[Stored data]
——————————

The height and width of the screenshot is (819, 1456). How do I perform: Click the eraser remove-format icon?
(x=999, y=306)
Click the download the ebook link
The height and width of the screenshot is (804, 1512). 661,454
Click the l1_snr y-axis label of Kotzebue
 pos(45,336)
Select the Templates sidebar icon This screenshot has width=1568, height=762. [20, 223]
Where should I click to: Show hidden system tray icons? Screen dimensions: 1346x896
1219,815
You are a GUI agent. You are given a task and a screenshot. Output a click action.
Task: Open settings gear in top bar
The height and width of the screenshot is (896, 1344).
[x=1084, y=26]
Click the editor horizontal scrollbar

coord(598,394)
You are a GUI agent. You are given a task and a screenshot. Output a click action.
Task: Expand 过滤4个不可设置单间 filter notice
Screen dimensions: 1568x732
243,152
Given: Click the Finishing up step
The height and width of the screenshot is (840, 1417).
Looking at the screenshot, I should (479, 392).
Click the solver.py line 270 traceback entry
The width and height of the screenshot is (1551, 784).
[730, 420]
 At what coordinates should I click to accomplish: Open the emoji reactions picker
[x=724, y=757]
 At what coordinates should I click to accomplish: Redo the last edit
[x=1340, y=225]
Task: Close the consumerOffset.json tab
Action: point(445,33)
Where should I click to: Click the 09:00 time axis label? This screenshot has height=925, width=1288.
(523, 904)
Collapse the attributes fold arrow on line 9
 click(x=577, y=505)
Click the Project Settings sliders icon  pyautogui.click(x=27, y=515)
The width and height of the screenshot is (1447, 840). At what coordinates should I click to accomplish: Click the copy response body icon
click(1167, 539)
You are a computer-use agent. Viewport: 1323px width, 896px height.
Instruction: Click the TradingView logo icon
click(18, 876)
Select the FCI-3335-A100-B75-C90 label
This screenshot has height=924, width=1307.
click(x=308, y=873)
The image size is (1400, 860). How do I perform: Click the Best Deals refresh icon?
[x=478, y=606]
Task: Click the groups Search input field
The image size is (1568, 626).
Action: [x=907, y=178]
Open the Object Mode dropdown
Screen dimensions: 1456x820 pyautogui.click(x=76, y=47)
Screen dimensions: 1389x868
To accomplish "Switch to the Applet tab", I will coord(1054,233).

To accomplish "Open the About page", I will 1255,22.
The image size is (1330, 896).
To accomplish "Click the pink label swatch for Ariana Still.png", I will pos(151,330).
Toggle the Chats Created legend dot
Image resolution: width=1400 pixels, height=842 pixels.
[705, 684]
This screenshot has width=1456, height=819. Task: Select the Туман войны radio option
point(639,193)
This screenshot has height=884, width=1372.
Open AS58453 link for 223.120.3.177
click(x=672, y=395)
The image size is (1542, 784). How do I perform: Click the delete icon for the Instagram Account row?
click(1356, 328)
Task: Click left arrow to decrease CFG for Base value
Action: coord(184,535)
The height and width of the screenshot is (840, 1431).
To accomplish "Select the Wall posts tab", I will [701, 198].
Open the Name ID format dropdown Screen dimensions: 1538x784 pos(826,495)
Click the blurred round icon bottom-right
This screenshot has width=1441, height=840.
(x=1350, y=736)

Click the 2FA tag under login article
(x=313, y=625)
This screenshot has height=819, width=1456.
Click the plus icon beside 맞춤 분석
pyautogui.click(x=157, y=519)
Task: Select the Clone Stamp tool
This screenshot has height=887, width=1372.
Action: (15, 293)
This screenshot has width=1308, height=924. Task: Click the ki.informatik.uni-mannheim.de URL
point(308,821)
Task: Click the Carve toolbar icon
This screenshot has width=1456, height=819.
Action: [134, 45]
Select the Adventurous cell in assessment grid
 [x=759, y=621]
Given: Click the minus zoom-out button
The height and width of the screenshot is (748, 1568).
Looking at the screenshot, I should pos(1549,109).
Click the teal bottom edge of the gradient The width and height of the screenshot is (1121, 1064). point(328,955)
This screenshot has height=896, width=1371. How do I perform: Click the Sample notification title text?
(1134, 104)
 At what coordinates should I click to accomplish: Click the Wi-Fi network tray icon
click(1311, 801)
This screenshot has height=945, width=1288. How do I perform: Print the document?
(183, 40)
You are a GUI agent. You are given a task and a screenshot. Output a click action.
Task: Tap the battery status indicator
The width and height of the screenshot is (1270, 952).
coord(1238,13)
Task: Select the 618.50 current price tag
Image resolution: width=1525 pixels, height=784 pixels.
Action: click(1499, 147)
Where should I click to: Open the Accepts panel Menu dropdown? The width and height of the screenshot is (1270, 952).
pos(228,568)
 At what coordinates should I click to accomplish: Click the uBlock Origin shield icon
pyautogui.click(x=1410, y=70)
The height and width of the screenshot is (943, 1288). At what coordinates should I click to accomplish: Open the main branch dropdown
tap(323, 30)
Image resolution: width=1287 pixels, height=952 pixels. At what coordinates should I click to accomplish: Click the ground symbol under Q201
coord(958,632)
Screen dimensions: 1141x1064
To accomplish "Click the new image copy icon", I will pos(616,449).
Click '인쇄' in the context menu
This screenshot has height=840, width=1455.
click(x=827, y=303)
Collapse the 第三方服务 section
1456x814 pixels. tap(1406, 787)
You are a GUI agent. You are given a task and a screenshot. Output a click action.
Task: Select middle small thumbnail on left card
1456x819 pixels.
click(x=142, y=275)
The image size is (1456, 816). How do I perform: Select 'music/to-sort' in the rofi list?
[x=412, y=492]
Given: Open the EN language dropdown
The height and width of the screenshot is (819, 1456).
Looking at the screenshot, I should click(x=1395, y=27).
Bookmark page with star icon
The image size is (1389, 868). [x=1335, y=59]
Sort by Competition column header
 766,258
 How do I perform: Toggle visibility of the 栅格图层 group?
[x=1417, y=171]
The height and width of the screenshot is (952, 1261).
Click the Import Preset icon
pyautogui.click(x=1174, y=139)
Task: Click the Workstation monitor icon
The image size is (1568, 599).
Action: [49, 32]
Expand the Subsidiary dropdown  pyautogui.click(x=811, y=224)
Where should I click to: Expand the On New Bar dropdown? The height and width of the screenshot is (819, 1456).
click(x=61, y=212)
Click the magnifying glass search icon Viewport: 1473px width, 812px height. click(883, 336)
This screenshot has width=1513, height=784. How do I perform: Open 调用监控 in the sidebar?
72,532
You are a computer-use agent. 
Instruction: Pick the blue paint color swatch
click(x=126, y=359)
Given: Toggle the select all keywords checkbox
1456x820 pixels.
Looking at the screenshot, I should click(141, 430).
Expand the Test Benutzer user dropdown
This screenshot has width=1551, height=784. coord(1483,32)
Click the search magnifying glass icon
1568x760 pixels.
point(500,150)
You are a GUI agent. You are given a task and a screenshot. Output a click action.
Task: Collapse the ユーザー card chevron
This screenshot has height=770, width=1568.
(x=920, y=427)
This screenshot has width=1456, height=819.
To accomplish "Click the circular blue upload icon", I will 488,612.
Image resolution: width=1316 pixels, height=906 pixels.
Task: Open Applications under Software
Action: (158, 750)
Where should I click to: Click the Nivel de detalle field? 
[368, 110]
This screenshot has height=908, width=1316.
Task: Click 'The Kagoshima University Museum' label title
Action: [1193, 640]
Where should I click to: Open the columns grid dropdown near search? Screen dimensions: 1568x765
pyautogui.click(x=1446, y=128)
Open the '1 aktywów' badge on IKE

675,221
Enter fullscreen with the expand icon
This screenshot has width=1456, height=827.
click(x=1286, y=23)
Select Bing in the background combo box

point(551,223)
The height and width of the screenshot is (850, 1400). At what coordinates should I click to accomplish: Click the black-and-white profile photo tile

——————————

* WHAT YOU WILL DO:
Filter the records above for "bottom" and copy every matching line.

* REPLY TO THE TASK:
Click the blurred round icon bottom-right
Click the teal bottom edge of the gradient The width and height of the screenshot is (1121, 1064). point(328,955)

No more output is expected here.